Prior to 2018, the American Academy of Pediatrics recommended that toddlers rear face until 2 years old, at which point the organization deemed it was safe to turn them forward. Now, the AAP has updated its guidelines, instructing parents to leave toddlers rear-facing until they have surpassed their car seat’s weight or height limitations—regardless of age.
Rear-facing seats save young lives
The safest way for a baby and toddler to travel by car is in a rear-facing seat. Recent studies have shown that extended rear-facing car seats save lives. A 2007 study compiling national crash data from 1988-2003 found that children 23 months and younger who traveled in forward-facing seats were “significantly more likely to be seriously injured when compared with children in rear-facing [car seats] in all crash types.”

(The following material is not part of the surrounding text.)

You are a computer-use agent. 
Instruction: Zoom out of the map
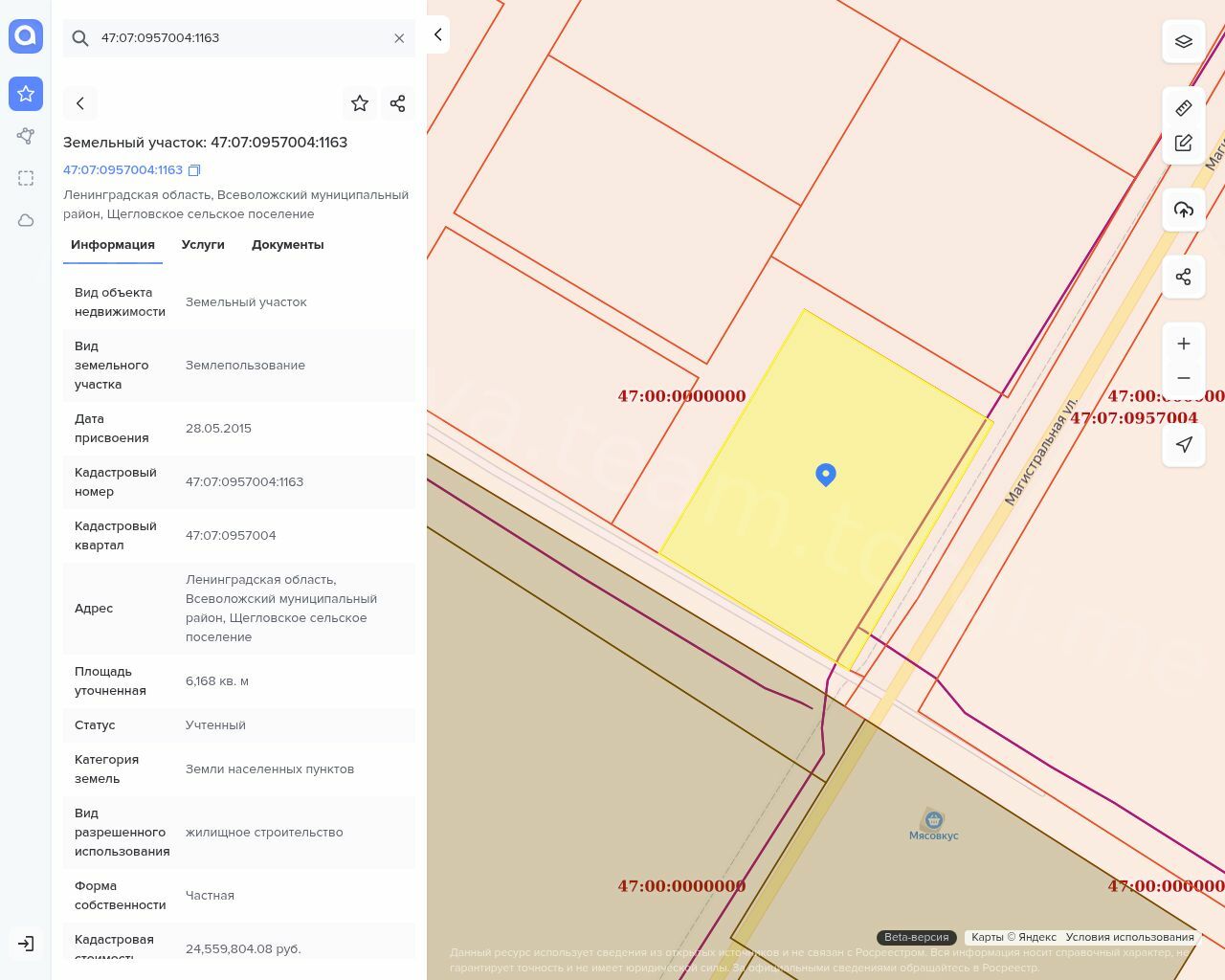1184,378
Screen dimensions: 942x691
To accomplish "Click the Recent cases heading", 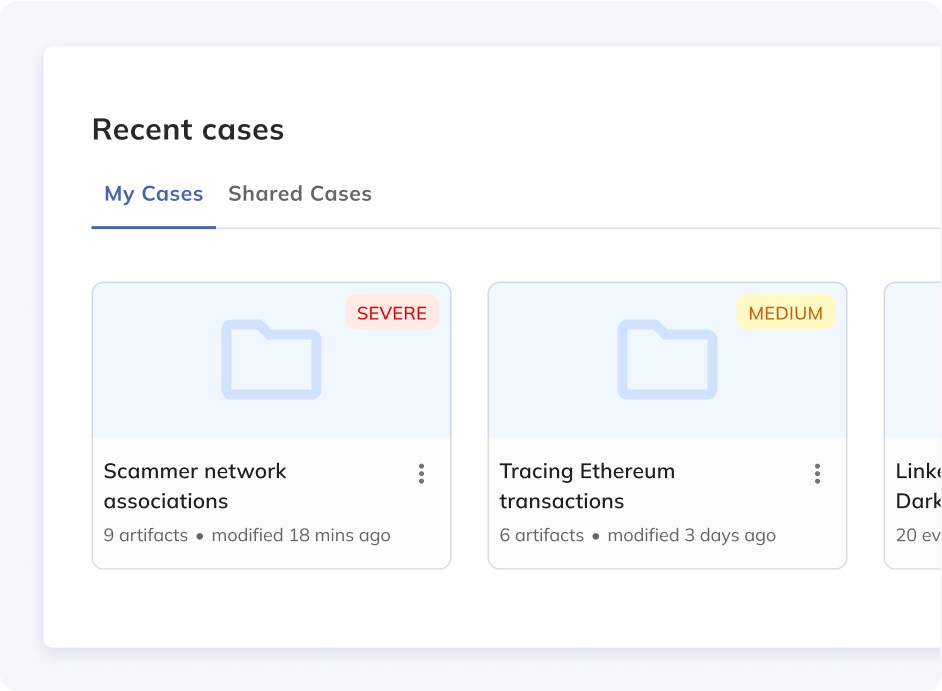I will 188,130.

Why? Babies’ and toddlers’ heads are disproportionately larger than their little bodies. It’s an adorable trait, for certain, but it also poses potentially fatal risks when it comes to car accidents. When a child is forward-facing in a car seat, they are restrained only by the five-point safety harness, and their head and neck are free to lurch forward. Simply put, the weight of a child’s head in an accident can put undue stress on their spinal cord, resulting in serious injury.
The bottom line
The bottom line is that rear-facing is safest for young children, as long as they still fit the height and weight requirements set forth by their car seat’s manufacturer. Many companies now see this as a selling point, advertising extended rear-facing weight capacities and leg-room extenders. The longer parents can safely delay graduating to new car cseat milestones, the better protected their children will be.